■ **引文**:
潘云贵

《南疆木器》是90后诗人蔡淼挖掘新疆非遗题材的文学力作。这部散文诗集通过对南疆特有的150种木器符号系统书写,展示出南疆器物之美和新疆少数民族同胞的生存艺术、智慧结晶。

在长达4年的光阴里,蔡淼以平民的视角深入南疆生活,汲取这片土地的灵气,在对木器文化的探寻中,融入成长的经验、对生活的热情、对世界的深刻洞察以及独特的审美观,将其一一化为诗行。该书不仅是对南疆木器的诗意描绘,更是对与之相关的所有生命体验的沉思。每一件木器上面,都散发出物性和人性交织的光辉,让人感受到一股股纯真而质朴的力量和南疆特有的非遗文化韵味。

书中展现出众多南疆木器的文化知识,但蔡淼并没有将其写成一部科普说明性的著作,得益于诗人的自觉,拒绝被百科、数据、惯例所安排、裹挟与驯化,而是将美学的感悟和知识的理解巧妙结合,在生命意识上不断进行诗意探索。思想意识之外,是诗人修辞的功力,让一件件木器透过词与词、句与句的独特组成方式,最终出落成散文诗的质地。字里行间,器物仿佛拥有了生命,同时也使人的个体生命在与木器的关联中显得更丰富和完整。

■ **原始资料**:

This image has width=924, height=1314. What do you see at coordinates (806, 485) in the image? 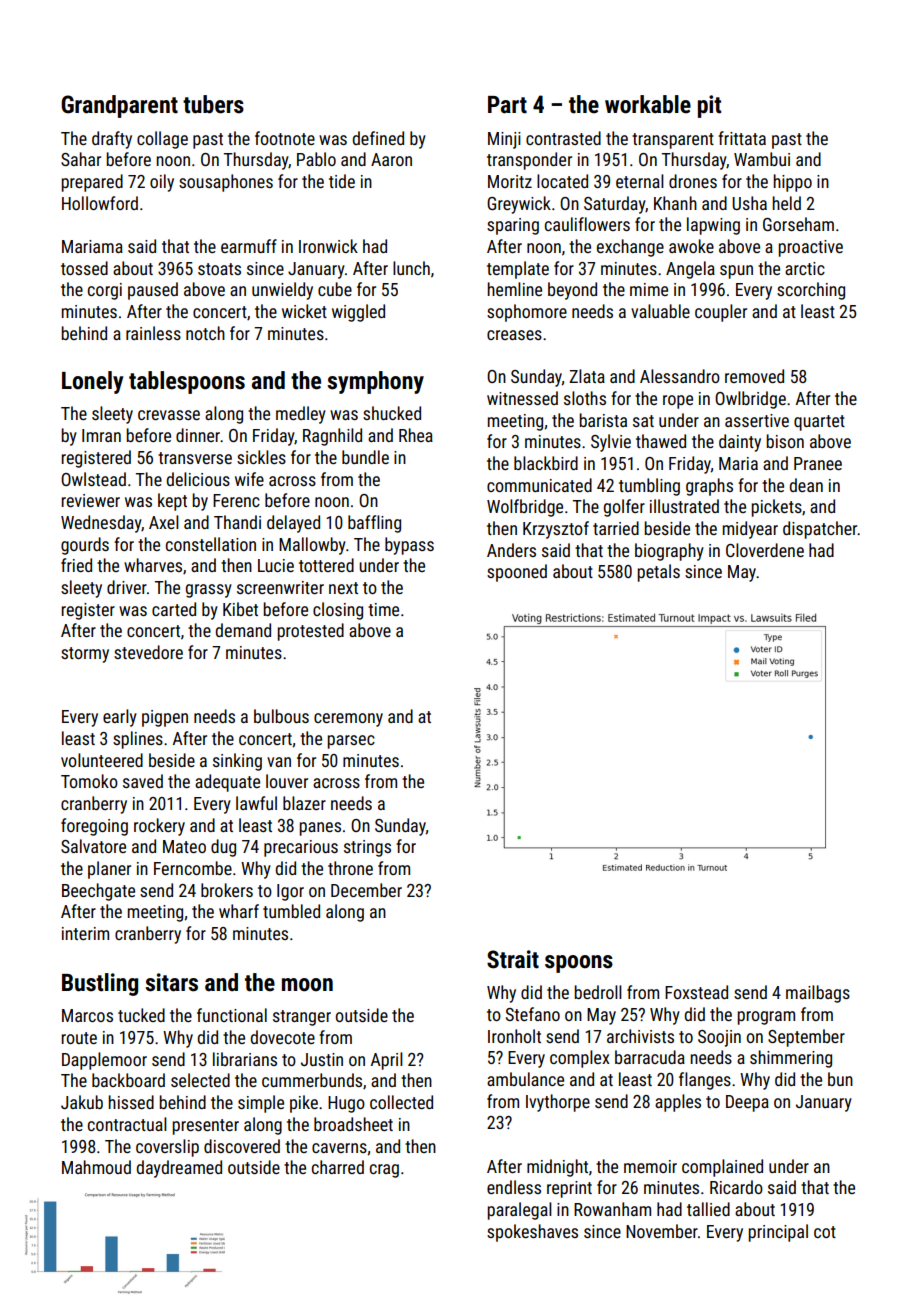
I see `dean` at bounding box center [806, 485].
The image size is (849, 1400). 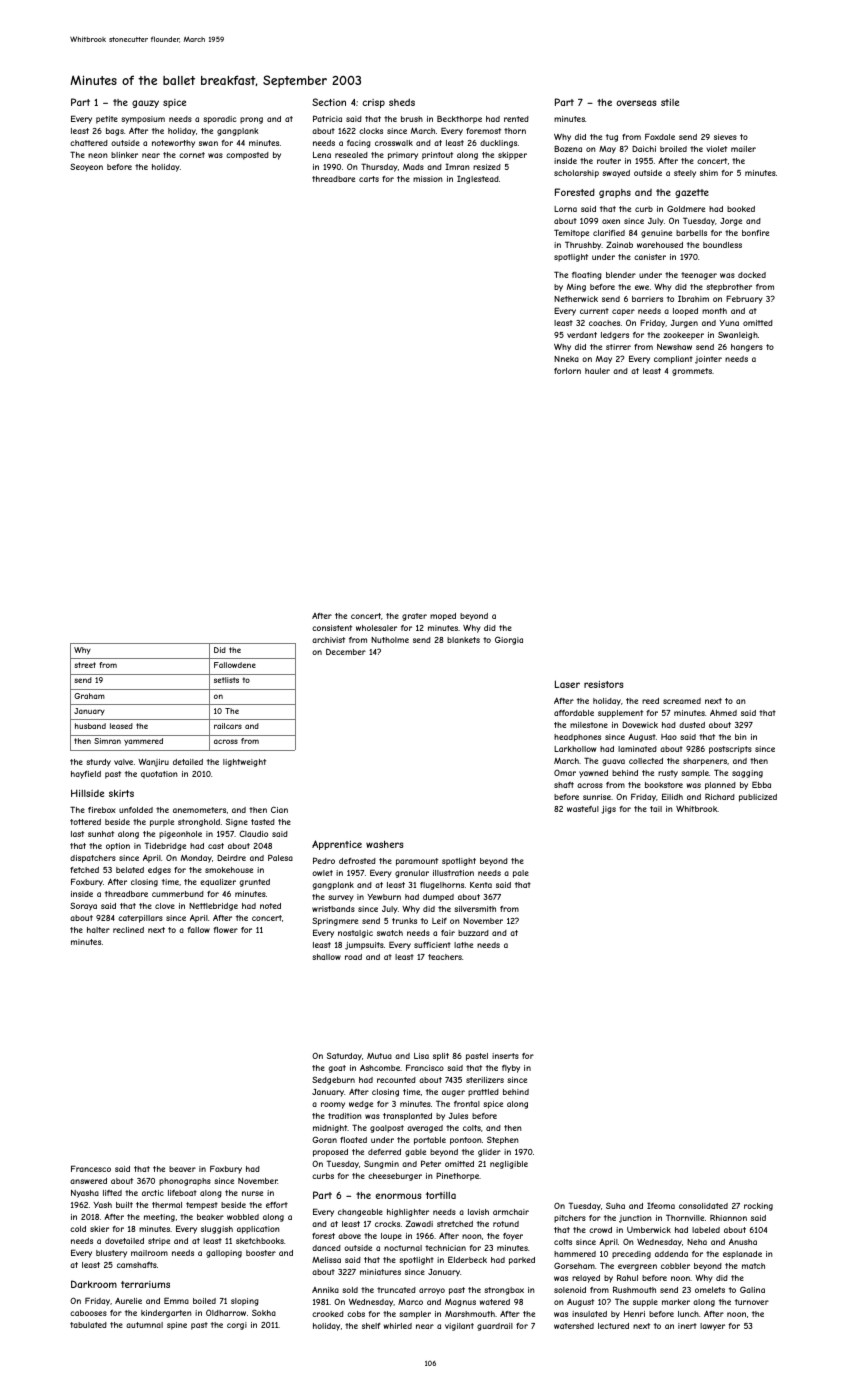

■ **书面任务**:
[1] 根据引文，《南疆木器》系统书写了多少种南疆特有的木器符号？
[2] 请写出引文（关于《南疆木器》的评论）末句之后的续文。
原始资料是另行提供的独立材料。

■ **参考答案**:
[1] 150种。

[2]
蔡淼在《南疆木器》中首先做到了对自然物性的留存。每件木器在诗人笔下并没有丢失自身的属性,依然保持着原来的生命特性。

如《木杯》中,“梨木,有韧性,无毒,无异味。/无论是滚烫的茶水,还是凛冽的冰泉都不会走形。”写出了木材的质地、毒性和气味;《熨斗》中,“当杏木遇上铁,木头没能逃过酷刑,/它的体内依旧保持一颗杏子的懵懂之心。”提及杏木的来源,是作为果实或种子时的杏子,无论在何种状况下始终保持天然的物性;《木豆》中,“游牧于永恒,交织在清晨与正午。/简洁的信息碎片里注定写满了苍茫的人世。/木豆上的年轮像是一则自荐语,娓娓陈述而来。”则是写到时间的印记——年轮,这些同心环纹记录了树木的一生。

虽是描写事物本身的特性,但蔡淼会摆脱生硬的介绍、说明,或通过修辞,或通过哲思,使语言具有灵动美感,也从中看到他对生命的思考与领悟,对生命有限性及其价值的深刻体认。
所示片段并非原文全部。